On Monday 28 October 2002 00:06, Andrew Morton wrote:
> url: http://www.zip.com.au/~akpm/linux/patches/2.5/2.5.44/2.5.44-mm6/

Naturally. :)

Rob

--
http://penguicon.sf.net - Terry Pratchett, Eric Raymond, Pete Abrams, Illiad,
CmdrTaco, liquid nitrogen ice cream, and caffienated jello. Well why not?

2002-10-28 07:24:53

by Andrew Morton

[permalink] [raw]
Subject: Re: 2.5.44-mm6

Rob Landley wrote:
>
> On Monday 28 October 2002 00:06, Andrew Morton wrote:
> > url: http://www.zip.com.au/~akpm/linux/patches/2.5/2.5.44/2.5.44-mm6/
>
> Naturally. :)
>

If you mean that putting the text "url" in front of a url was invented
by the deparment of redundancy department then yup. But if the linux-mm
list sees a message starting with a url then it decides to hide it in
the mail headers.

If you mean something else then I don't know what it is.

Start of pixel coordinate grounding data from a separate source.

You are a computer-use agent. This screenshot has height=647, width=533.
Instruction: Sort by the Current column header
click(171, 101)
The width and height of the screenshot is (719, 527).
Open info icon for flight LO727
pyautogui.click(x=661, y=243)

(And I'm tool old and cynical to use this "URI" stuff)

2002-10-28 07:35:48

by Rob Landley

[permalink] [raw]
Subject: Re: 2.5.44-mm6

On Monday 28 October 2002 01:31, Andrew Morton wrote:
> Rob Landley wrote:
> > On Monday 28 October 2002 00:06, Andrew Morton wrote:
> > > url: http://www.zip.com.au/~akpm/linux/patches/2.5/2.5.44/2.5.44-mm6/
> >
> > Naturally. :)
>
> If you mean that putting the text "url" in front of a url was invented
> by the deparment of redundancy department then yup.

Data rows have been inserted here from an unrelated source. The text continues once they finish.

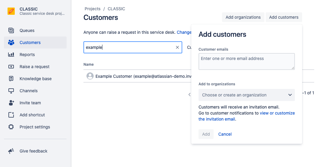Open Queues via its sidebar icon
Screen dimensions: 322x167
[11, 30]
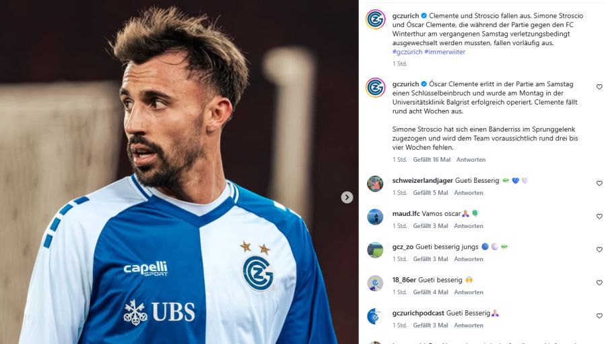
Task: Open gczurich profile picture beside caption
Action: tap(375, 20)
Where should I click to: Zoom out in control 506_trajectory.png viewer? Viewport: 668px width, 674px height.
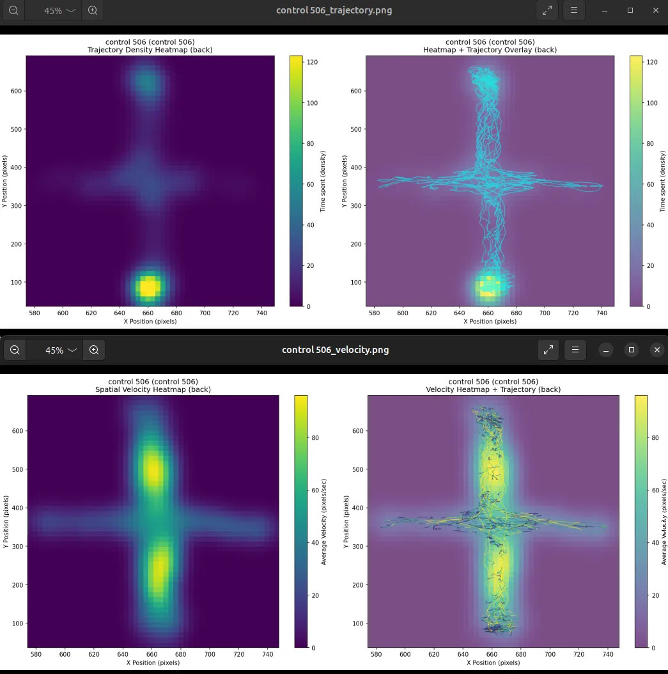coord(13,10)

No, just that the instant I put out the next-to-last 2.5 merge candidate list,
a new URL I should have included is in literally the next message I read.

Naturally.

Rob

--
http://penguicon.sf.net - Terry Pratchett, Eric Raymond, Pete Abrams, Illiad,
CmdrTaco, liquid nitrogen ice cream, and caffienated jello. Well why not?

2002-10-28 12:47:38

by Rik van Riel

[permalink] [raw]
Subject: Re: 2.5.44-mm6

On Sun, 27 Oct 2002, Andrew Morton wrote:

> . Spent some time tuning up 2.5's StupidSwapStorm throughput. It's
> on par with 2.4 for single-threaded things, but not for multiple
> processes.
>
> This is because 2.4's virtual scan allows individual processes to
> hammer all the others into swap and to make lots of progress then
> exit. In the 2.5 VM all processes make equal progress and just
> thrash each other to bits.
>
> This is an innate useful side-effect of the virtual scan, although
> it may have significant failure modes. The 2.5 VM would need an
> explicit load control algorithm if we care about such workloads.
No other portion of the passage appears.